2001 showed New Labour had still worked its magic, with the Tories making a net gain of only one seat while the Liberal Democrats took Chesterfield following Tony Benn’s resignation. However, it did little and Blair returned for a second term.
And thus, began what I think was the downward spiral in public opinion. Following the 9/11 attacks, George W Bush and Blair sent troops to Afghanistan and Iraq, in the hopes they could find Bin Laden (and bring up their oil reserves). At home, more controversial policies like tertiary top-up fees were being actively protested, and with Gordon Brown’s loyalists threatening his political career, he was quickly becoming unpopular, his unpopularity being second only to Mrs Thatcher.

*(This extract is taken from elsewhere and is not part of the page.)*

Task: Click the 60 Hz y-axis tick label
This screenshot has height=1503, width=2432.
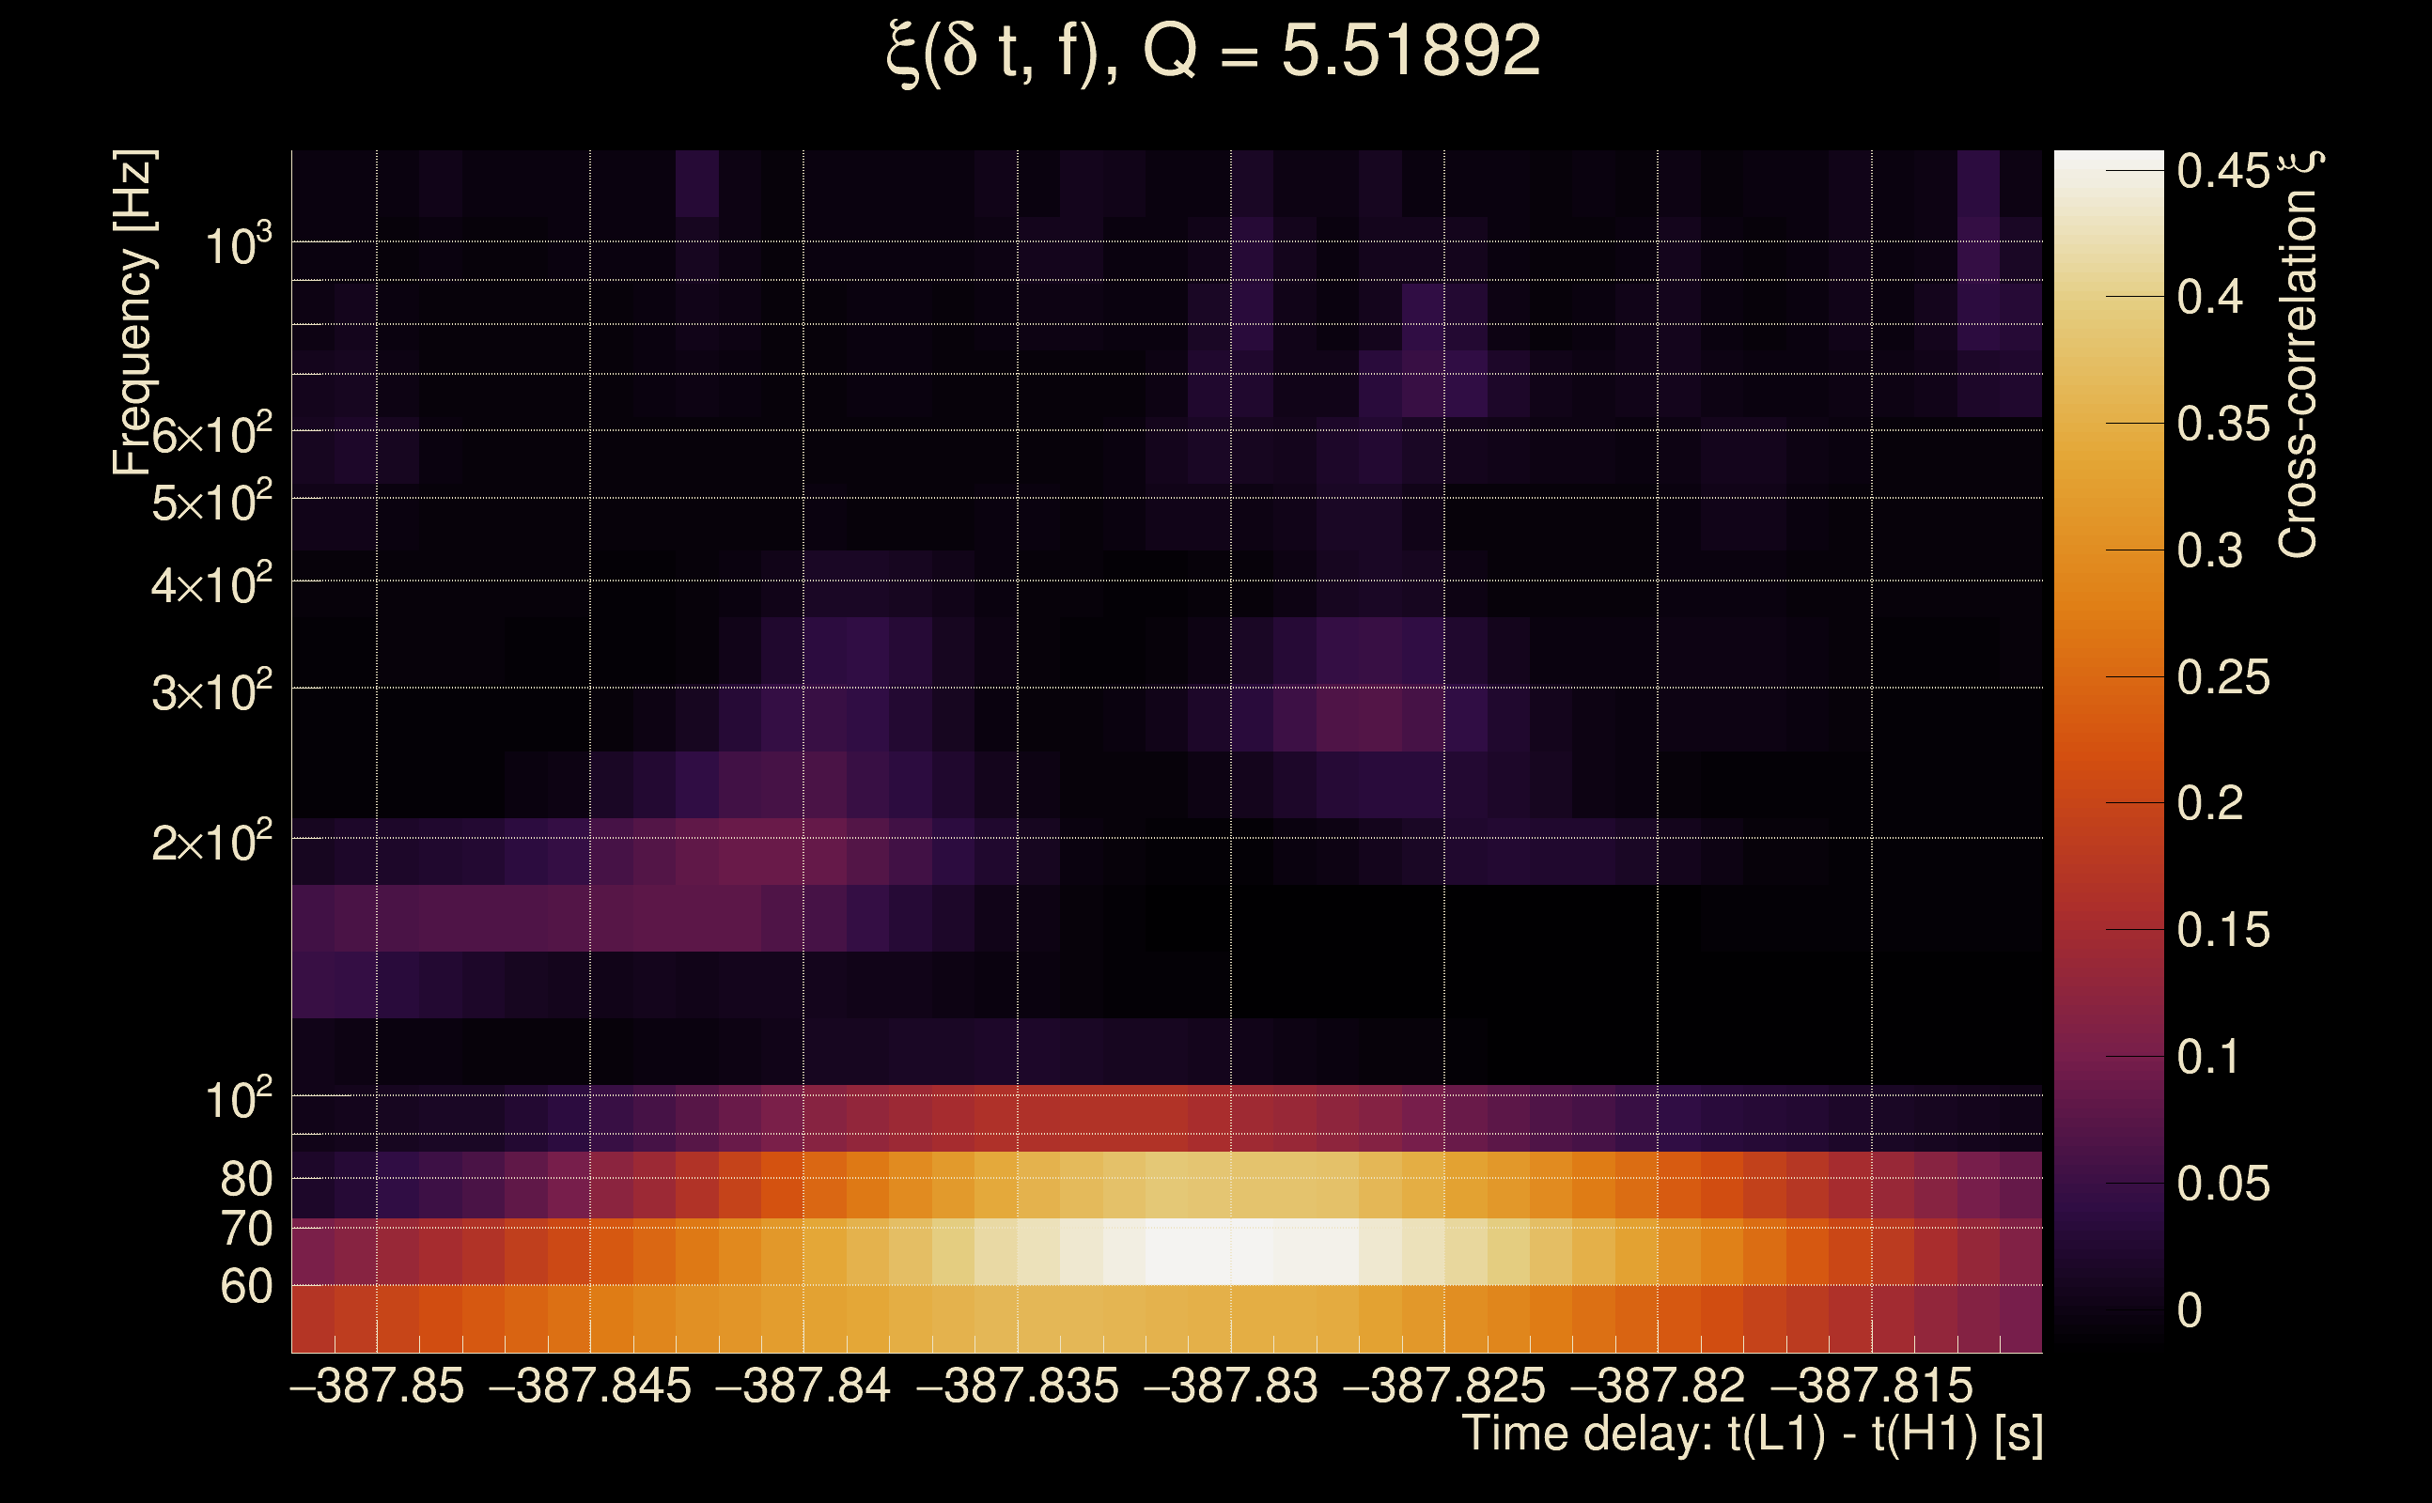Action: coord(246,1287)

2005 saw a massive swing to Michael Howard’s Tories, but Blair remained in power, which many believe was due to support for the Iraqi conflict. Tony Blair had led Labour to three election victories, but it was very clear. New Labour was in its death throes. His final years were spent trying to campaign for the hosting of the London Olympics as well as trying to keep his image up, following his humiliating invasions in the Middle East. Two years, later, he resigned as Prime Minister and Gordon Brown took up his place.
Sadly the damage was done. Tony Blair had taken a beacon of hope for the people torn apart by Thatcherism and tarnished it, turning it into a shadow of its former self. It may take years for the people to welcome Labour back, because of one man who went too far.